Traditionally, these two standards, strict scrutiny and rational basis, have been applied when state action is challenged on equal protection grounds. Hoffman v. United States, 767 F.2d 1431, 1434 (9th Cir.1985). Strict scrutiny is applied when the state's classification is deemed to be made on "suspect" grounds such as race, ancestry, alienage, or categorizations impinging upon fundamental rights such as privacy, marriage, voting, travel, and freedom of association. Id. at 1434-35. 1 When no suspect class is involved and no fundamental right is burdened, we are obligated to apply a rational basis test to determine the legitimacy of the state's classifications. Olagues v. Russoniello, 770 F.2d 791, 802 (9th Cir.1985).
JWW contends that the classification here impinges on its rights to just compensation, a right expressly protected by the fifth amendment. Such a right has not been deemed "fundamental" for purposes of applying strict scrutiny in an equal protection analysis. More important, as the district court reasoned, JWW does not contend that it is denied just compensation, but only complains of the process. Deficiencies in that process such as lack of a jury trial and limited appeal rights, JWW contends, call for at least heightened scrutiny. But while these alleged deficiencies may give rise to equal protection arguments, i.e., Lindsey v. Normet, 405 U.S. 56, 77, 92 S.Ct. 862, 876, 31 L.Ed.2d 36 (1972) (right of appeal); Humphrey v. Cady, 405 U.S. 504, 512, 92 S.Ct. 1048, 1053, 31 L.Ed.2d 394 (1972) (jury), neither has been accorded heightened review. See Hoffman, 767 F.2d at 1435 (noting that intermediate review has been limited to gender and legitimacy classifications).

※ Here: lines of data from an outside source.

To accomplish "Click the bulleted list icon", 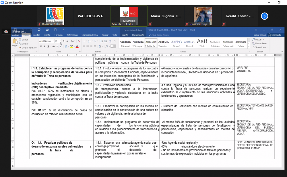I will tap(84, 41).
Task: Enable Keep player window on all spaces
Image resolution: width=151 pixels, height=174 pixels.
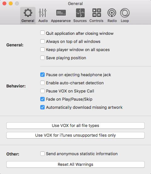Action: (x=42, y=50)
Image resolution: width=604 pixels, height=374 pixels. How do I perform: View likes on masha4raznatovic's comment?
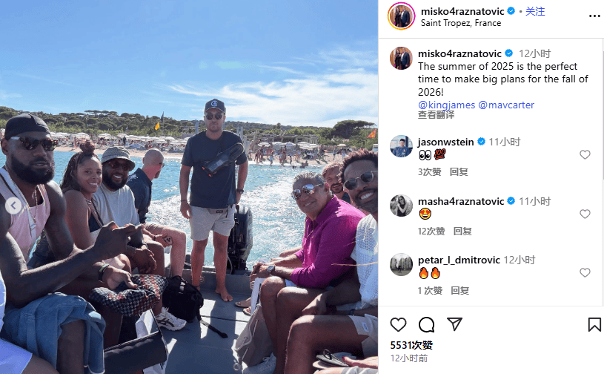coord(431,232)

We conclude that the district court properly chose to apply the rational basis standard. Where a regulation or statute affects only economic and not fundamental interests, the state is free to create any classification scheme that does not invidiously discriminate. Burlington Northern Railroad Co. v. Department of Public Service Regulation, 763 F.2d 1106, 1113 (9th Cir.1985). The proper test for judging the constitutionality of statutes
regulating economic activity challenged on equal protection grounds is whether the legislation bears a rational relationship to a legitimate state interest. Id. at 1109; Jones v. Reagan, 748 F.2d 1331, 1337 (9th Cir.1984), cert. denied, --- U.S. ----, 105 S.Ct. 3505, 87 L.Ed.2d 636 (1985). "Because the classification at issue does not interfere with the exercise of a fundamental right or operate to the peculiar disadvantage of a suspect class, the proper standard for review is the rational basis test...." In re Lara, 731 F.2d 1455, 1460 (9th Cir.1984).

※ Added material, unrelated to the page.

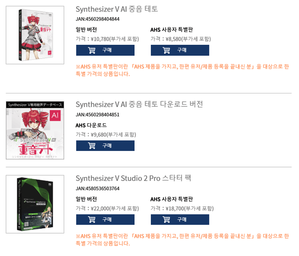Click the ¥22,000 price text

[x=107, y=208]
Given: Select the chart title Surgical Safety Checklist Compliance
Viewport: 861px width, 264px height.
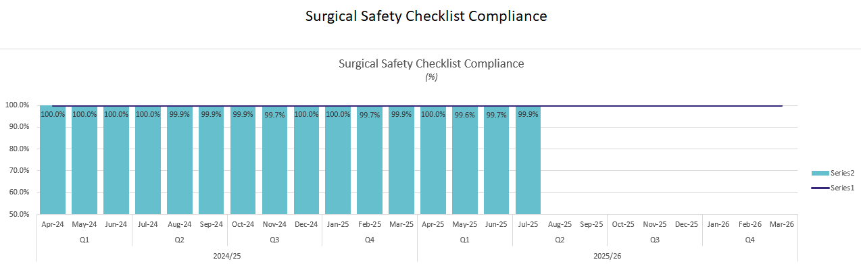Looking at the screenshot, I should (x=431, y=64).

3. Rationality of the Statutory Scheme
Application of the rational basis standard requires a two-step analysis. Hoffman, 767 F.2d at 1436 (citing Western & Southern Life Insurance Co. v. State Board of Equalization, 451 U.S. 648, 668, 101 S.Ct. 2070, 2083, 68 L.Ed.2d 514 (1981)). First, we must determine whether the challenged legislation has a legitimate purpose...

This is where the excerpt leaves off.